Besides, I was lonely. I was sad. I was depressed. After missing Becky, I was desperate for attention and sex which she willingly provided any time that I wanted. At first we fucked every night but then it sharply tapered off to once a week. She always complained that she was too tired or had a backache.
Then, Judy rarely gave me a blowjob. She wouldn't even stroke my cock unless I practically begged her to do that. She would only give me sex when she wanted sex, and not when I wanted to have it. In that regard, not wanting to have sex with her, I was happy with our nonexistent relationship.
Besides, I never liked kissing her in the way that I loved kissing Becky. Kissing her just wasn't the same. Judy didn't race my pulse and harden my cock in the way that the love of my life did.
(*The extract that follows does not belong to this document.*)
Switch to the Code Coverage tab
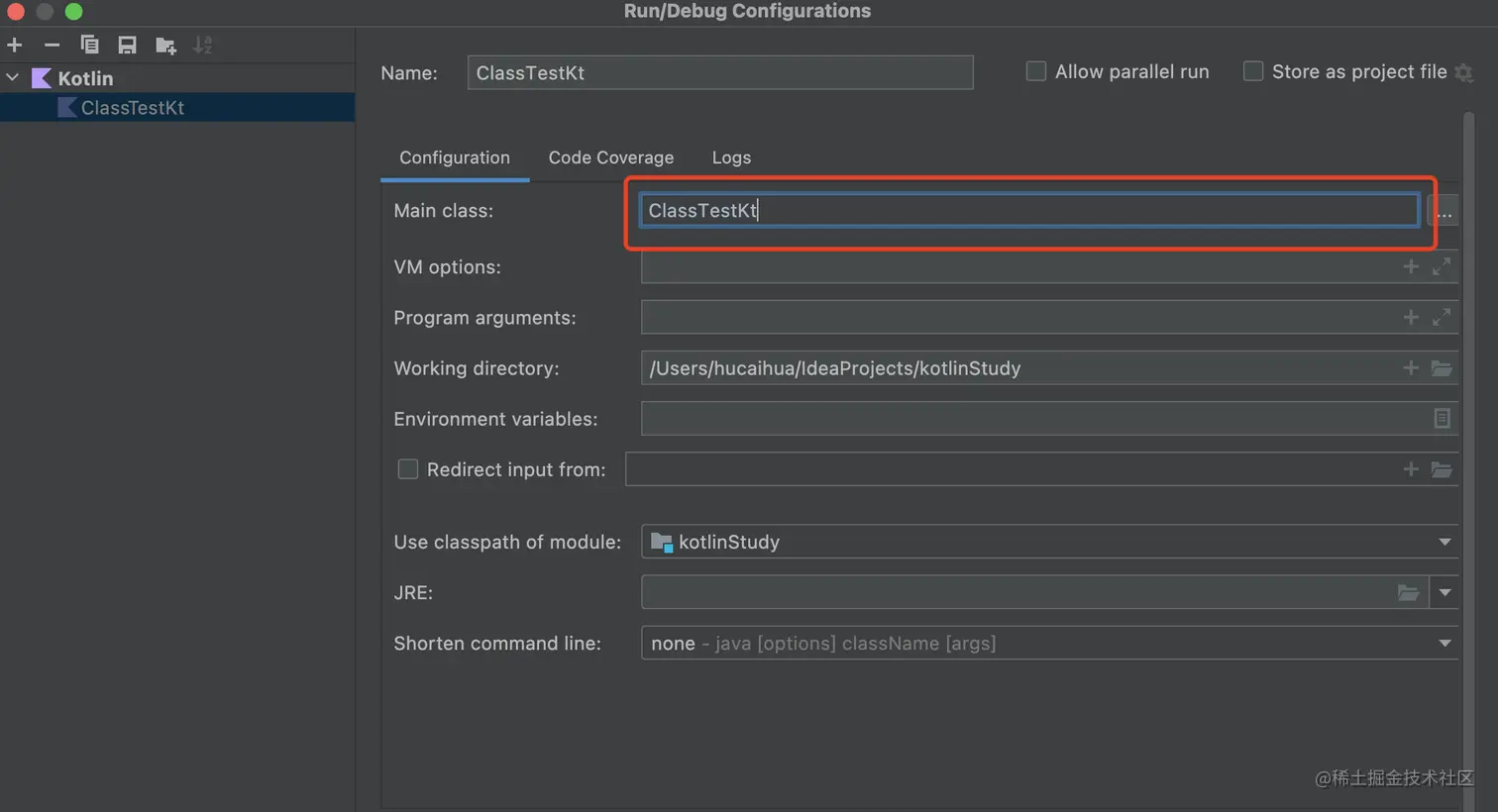Screen dimensions: 1498x812 (x=610, y=157)
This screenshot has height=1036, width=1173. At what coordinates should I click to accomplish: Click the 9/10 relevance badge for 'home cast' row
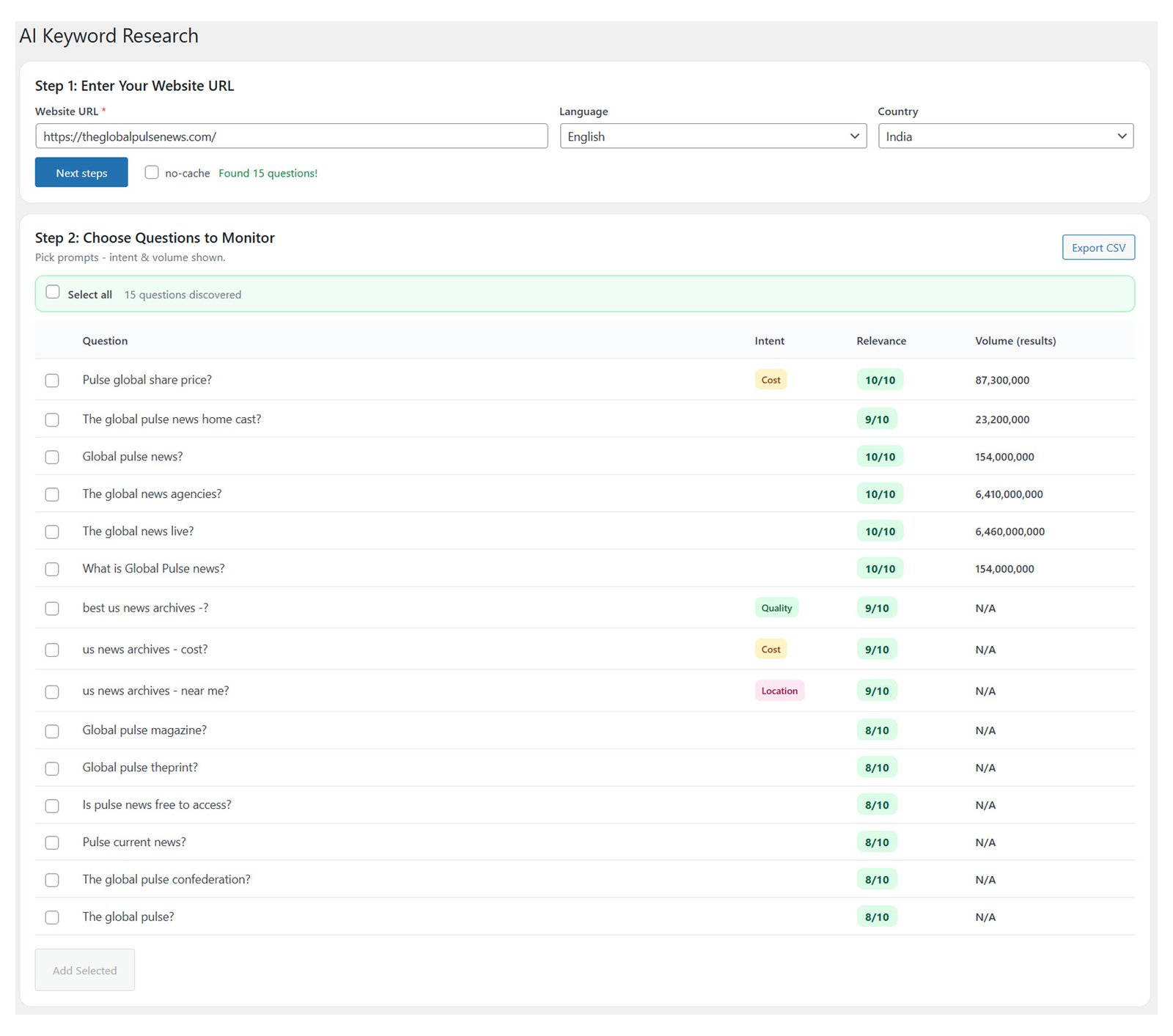tap(877, 419)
Moreover, in comparison, Judy had grossly huge, soft, and saggy breasts, probably a triple D cup equal to an F cup. Where Becky had shapely breasts that were a perky and firm C or even a D cup that perfectly filled my hands, Judy had flabby handfuls. Suffice to say, I missed her huge, firm, and shapely breasts with her big, erect nipples. To be honest, going from the best to the worst, having sex with Judy was the worst sex that I ever had.